Cyber-Bishop: Vermont's New Catholic Leader Embraces Digital Media

Rev. Christopher Coyne, Vermont's Catholic Bishop-Designate, has a large following on Twitter and Facebook

The Roman Catholic Diocese of Burlington, Vermont will formally install its next bishop Thursday, January 29, at a Mass in Burlington's St. Joseph Co-Cathedral. Bishop-Designate Christopher Coyne, a native of Woburn, Massachusetts, was named to the post last year by Pope Francis.

"My first year, I hope to just get out and listen to people," Coyne told New England Cable News in advance of his installation.

Vermont's 118,000 Catholics have not had a bishop since the diocese's former leader, Bishop Salvatore Matano, moved to serve the diocese in Rochester, New York.

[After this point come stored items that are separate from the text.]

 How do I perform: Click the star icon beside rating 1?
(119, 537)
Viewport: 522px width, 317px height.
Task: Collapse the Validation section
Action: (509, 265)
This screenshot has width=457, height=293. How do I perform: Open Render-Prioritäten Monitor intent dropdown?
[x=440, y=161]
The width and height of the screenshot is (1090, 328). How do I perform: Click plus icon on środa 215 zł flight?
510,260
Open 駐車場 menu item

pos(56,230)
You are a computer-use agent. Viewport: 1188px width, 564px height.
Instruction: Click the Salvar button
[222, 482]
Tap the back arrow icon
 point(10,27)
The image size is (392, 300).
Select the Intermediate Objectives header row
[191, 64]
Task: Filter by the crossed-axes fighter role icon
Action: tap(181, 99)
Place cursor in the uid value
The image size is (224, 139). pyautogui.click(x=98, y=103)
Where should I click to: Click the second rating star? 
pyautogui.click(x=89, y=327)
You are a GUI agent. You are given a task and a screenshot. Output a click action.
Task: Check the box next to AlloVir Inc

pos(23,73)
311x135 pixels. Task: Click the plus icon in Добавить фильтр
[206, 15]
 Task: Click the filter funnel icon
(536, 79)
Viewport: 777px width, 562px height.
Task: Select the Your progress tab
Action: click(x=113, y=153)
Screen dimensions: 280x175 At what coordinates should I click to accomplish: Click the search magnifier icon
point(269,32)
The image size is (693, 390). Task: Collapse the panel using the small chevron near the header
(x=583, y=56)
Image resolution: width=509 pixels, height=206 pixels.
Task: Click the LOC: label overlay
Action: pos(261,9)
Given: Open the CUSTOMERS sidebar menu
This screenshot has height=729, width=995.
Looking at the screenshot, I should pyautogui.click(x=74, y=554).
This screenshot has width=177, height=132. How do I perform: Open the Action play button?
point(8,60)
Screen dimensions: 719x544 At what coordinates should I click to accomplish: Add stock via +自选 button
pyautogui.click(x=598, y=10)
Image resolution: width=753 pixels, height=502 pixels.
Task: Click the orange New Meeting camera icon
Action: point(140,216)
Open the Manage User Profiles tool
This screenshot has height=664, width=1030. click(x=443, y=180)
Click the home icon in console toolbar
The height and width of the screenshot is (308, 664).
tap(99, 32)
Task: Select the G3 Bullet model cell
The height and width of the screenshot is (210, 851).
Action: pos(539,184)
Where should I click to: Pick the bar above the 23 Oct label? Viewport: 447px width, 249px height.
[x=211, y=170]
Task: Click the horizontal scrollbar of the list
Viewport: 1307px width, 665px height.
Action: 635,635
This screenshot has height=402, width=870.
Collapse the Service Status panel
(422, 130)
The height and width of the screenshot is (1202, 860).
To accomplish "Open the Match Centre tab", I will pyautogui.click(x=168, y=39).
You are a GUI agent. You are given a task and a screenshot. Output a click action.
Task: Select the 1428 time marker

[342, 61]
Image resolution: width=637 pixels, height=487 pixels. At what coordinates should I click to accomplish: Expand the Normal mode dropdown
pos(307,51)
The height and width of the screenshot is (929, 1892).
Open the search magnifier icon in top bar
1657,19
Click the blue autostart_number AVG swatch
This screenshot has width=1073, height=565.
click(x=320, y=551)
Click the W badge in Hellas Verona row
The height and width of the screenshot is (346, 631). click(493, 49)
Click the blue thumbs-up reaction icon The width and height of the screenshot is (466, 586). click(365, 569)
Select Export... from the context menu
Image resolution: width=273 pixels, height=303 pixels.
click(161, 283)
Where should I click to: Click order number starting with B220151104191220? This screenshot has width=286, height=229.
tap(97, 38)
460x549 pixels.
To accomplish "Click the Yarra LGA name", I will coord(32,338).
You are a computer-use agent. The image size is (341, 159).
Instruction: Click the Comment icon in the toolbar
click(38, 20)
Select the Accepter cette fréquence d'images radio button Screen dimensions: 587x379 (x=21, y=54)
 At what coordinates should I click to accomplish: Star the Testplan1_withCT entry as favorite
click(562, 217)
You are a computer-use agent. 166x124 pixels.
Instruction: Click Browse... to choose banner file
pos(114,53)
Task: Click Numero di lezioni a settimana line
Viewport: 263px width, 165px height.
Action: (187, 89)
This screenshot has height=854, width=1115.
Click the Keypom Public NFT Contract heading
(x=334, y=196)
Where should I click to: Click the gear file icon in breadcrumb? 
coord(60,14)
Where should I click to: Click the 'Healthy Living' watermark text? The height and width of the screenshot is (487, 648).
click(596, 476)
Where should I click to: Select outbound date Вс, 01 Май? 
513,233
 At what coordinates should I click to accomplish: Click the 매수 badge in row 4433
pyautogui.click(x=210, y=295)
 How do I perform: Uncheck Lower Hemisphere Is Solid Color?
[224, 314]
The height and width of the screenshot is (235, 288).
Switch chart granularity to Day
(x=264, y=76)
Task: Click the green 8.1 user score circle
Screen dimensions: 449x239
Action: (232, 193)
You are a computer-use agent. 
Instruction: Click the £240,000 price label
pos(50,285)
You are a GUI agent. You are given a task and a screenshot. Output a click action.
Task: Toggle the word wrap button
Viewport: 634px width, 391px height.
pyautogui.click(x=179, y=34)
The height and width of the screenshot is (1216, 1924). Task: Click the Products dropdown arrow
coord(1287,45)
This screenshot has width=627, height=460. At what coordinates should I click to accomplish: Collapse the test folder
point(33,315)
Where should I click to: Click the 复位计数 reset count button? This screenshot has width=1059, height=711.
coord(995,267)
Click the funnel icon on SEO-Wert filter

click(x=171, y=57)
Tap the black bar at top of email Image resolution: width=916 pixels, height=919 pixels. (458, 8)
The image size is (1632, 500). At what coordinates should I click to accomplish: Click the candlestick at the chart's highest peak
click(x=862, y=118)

Coyne's move to Burlington represents a return to the northeast for the former spokesman of the Roman Catholic Archdiocese of Boston. Coyne served in that position during a dark and turbulent time more than a decade ago, amid the unfolding scandal around sexual abuse by clergy.

"I was angry about how badly things had been handled," Coyne recalled. "I was angry at priests who had abused children."

Later, as Bishop of Indianapolis, Coyne said he stayed a New England Patriots fan in Colts country.

Now in Vermont, Coyne acknowledged he finds himself in the state which surveys, most notably by the Pew Research Center, have called the least religious in the entire country. The Burlington diocese also has, as have others nationwide, grappled with declining attendance at Mass.

"We are no longer the church of the establishment, in the sense that if we just open our doors people are going to come and they're going to stay," Coyne told NECN. "We are now a missionary church, an evangelical church; we have to go out of the doors. We have to give people a reason to stay. We have to be inviting."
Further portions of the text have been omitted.